Mais surtout, parier sur le respect de l’environnement et donc de moindres coûts d’usage c’est jouer la carte de la différence sur un marché très concurrentiel : « C’est un accélérateur économique tellement c’est nouveau », estime Alfred Testa. « Tout le monde pense que Reach (le règlement qui modernise la législation européenne en matière de substances chimiques, ndlr) est un inconvénient. Pour Arcane, c’est une chance. Ca a permis d’imposer notre concept ». Xerox, le grand frère, va même plus loin en encourageant ses clients à imprimer le moins possible : « Ça peut paraître antinomique avec le développement de notre chiffre d’affaires. Mais notre objectif est d’avoir une stratégie commerciale offensive, de couvrir un maximum de comptes », confie Sofia Domingues. Comprenez moins de volume écoulé par client mais plus de clients.

Ma petite entreprise ne connaît pas la crise

Des obstacles persistent néanmoins. L’incompréhension de certains clients encore attachés à la possession des outils qu’ils utilisent, mais surtout des défis en interne. Parce que fabriquer un produit ne requiert pas les mêmes compétences que celles de le maintenir en forme, d’apprendre au client à mieux l’utiliser.

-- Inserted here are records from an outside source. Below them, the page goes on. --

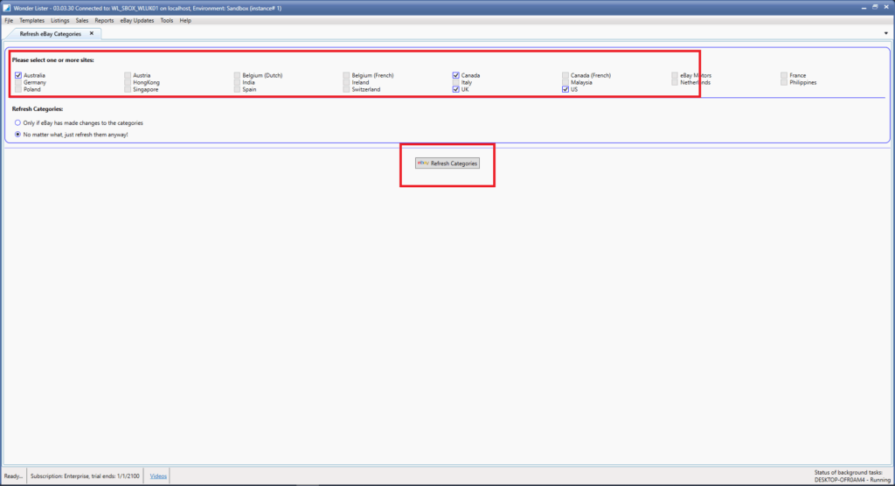Uncheck the US site checkbox
895x486 pixels.
pos(565,89)
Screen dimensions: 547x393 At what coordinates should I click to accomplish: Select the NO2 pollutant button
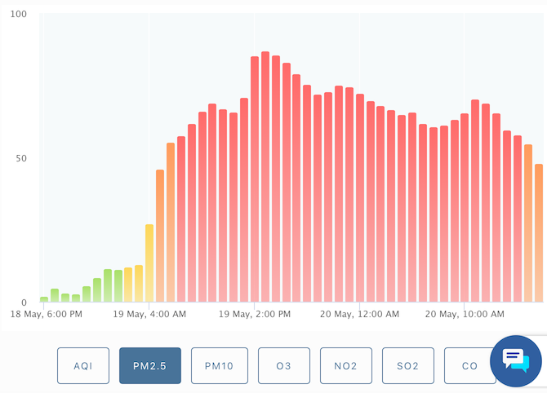pos(346,365)
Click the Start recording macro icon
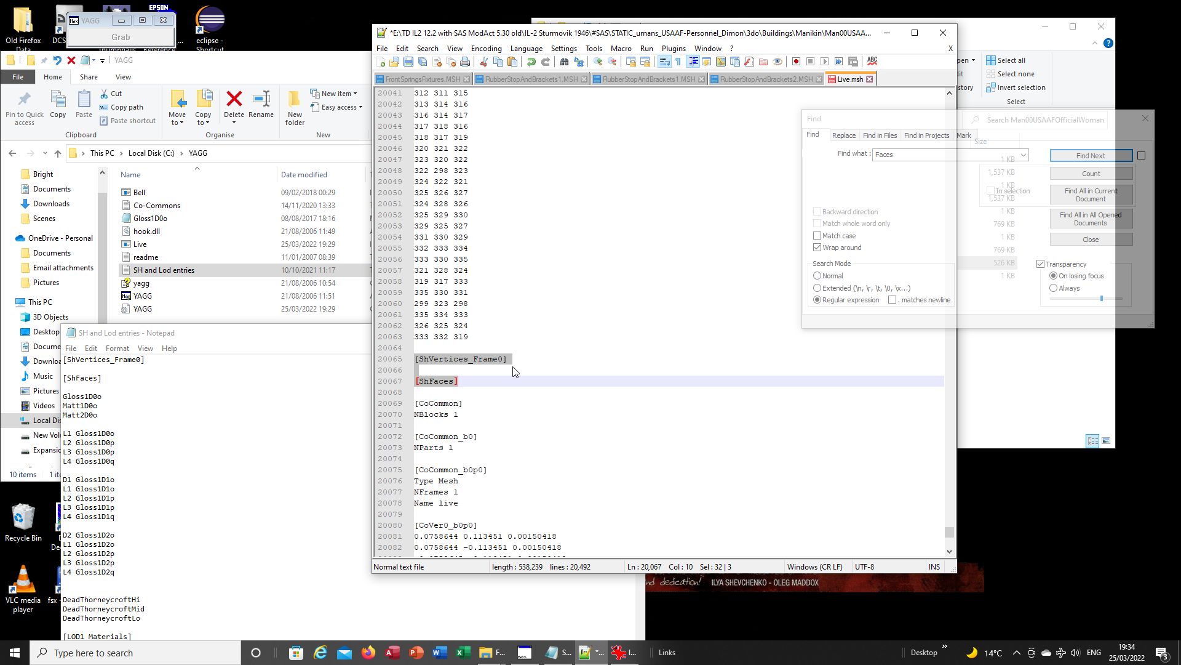This screenshot has height=665, width=1181. [796, 62]
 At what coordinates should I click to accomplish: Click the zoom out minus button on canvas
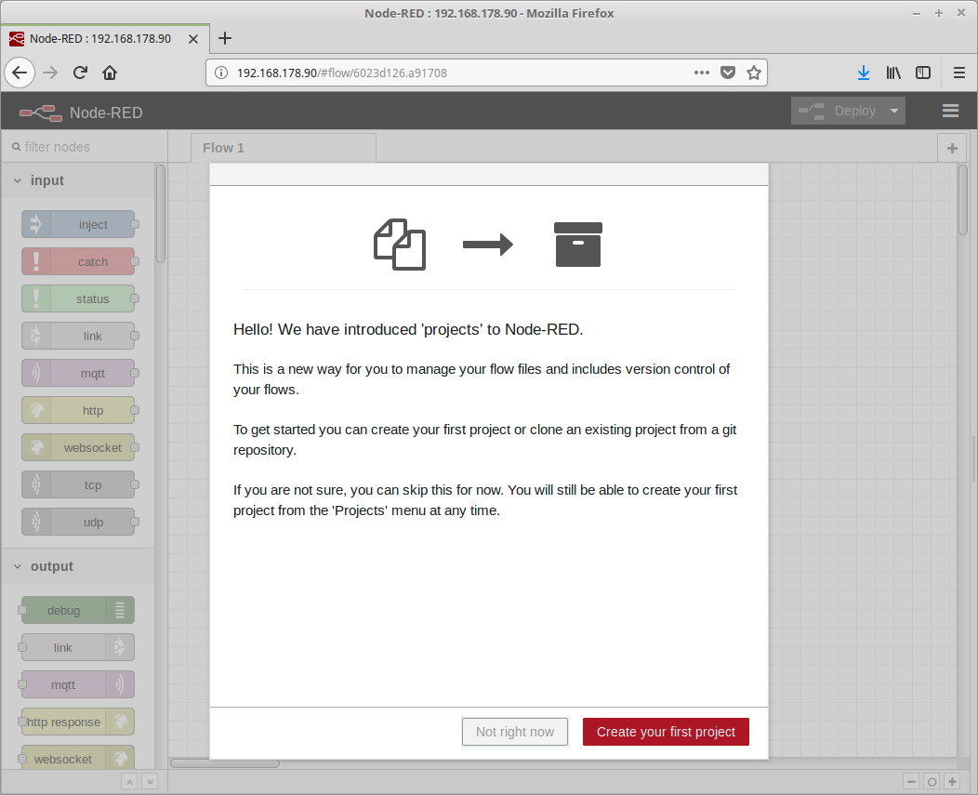911,782
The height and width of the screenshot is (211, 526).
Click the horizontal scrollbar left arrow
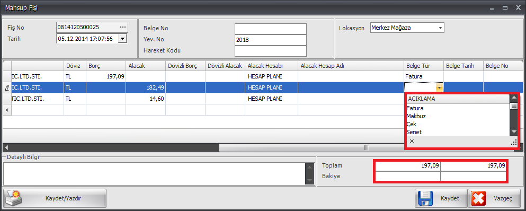pyautogui.click(x=6, y=147)
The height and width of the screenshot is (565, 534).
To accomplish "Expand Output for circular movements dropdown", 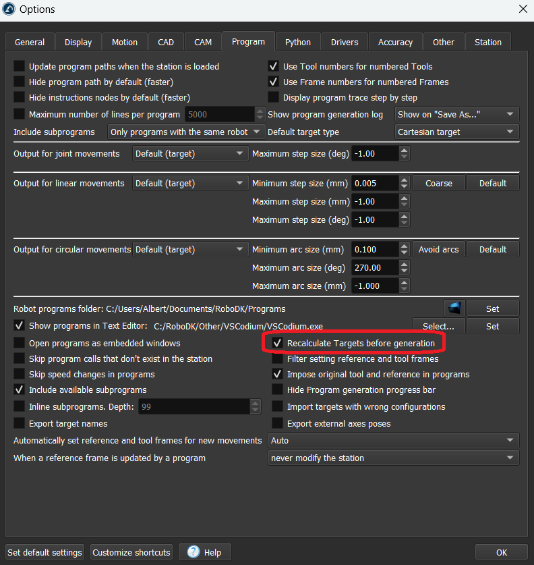I will point(191,250).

Une fois la période d’adaptation passée, les résultats sont plutôt encourageants : « Il y a une crise depuis 2008, mais nous sommes tranquilles, plutôt en progression », souligne par exemple Alfred Testa. « Il faut être réaliste, l’économie de fonctionnalité reste très marginale, précise Emmanuel Delannoy. Il faut dire qu’on est arrivé à un seuil pour l’innovation technologique, on est allé tellement loin que l’innovation n’est même plus perçue par le client. Sur un outil technologique comme ceux qu’on emploie tous les jours, on utilise 20% de ses capacités. Ce n’est plus là qu’est la valeur ajoutée mais dans l’usage. »


Ces nouveaux matériaux qui vont se réparer seuls

Au-delà de l’économie de fonctionnalité, certains industriels construisent des objets plus durables. Malongo a inventé une nouvelle cafetière garantie 5 ans, Motorola a présenté son projet de téléphone modulaire dit « Ara » dont les pièces peuvent être changées à l’envi. Ailleurs en labo, de nouveaux matériaux – caoutchouc, béton… – se développent et pourront se réparer tout seul. Mais comment les fournisseurs de ces produits plus durables voire incassables rêvent-ils un jour de s’en sortir économiquement ? En remplaçant des clients hyperconsommateurs mais volatiles en clients fidèles. « Il peut y avoir un effet tribu, un sentiment d’appartenance pour le client à sa marque, un peu comme celui qu’avait réussi à créer Apple au début », souligne Emmanuel Delannoy en parlant de la machine Malongo.